4) As a result, I'm seeing more caregiver burnout this summer than I can recall since the summer of 2020, when we literally had to do and figure out everything ourselves, with no help from community. And the burnout seems more profound in families where at least one member, if not all, is neurodivergent.

When people are burned out, they feel both less happy and less effective, which becomes a vicious cycle and self-fulfilling prophecy; even the fun things on offer seem to feel less fun, the mistakes seem higher-stakes than they really are, and the really bad stuff out there seems even badder.

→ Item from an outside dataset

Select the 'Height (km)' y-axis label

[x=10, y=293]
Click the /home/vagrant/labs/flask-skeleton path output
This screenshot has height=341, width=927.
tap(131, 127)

5) One saving grace: it’s not 2020, so we don't have to do everything ourselves this summer.

We can:

💞come together in community

💞share our struggles without fear of judgement

💞 reflect on which tools we might already have at our disposal to tend to our increasingly frayed nervous systems (and political systems) and

💞 give ourselves permission to simply exist in a neurodiversity affirming space.

💞 move into a mental space of “tend and befriend” instead of “fight/flight/be really mean to myself or others for no reason”

If this sounds good to you, we hope you can join us at our next donation-based caregiver circle, on August 5 at 10:30am EST, where we’ll dig into all of this together.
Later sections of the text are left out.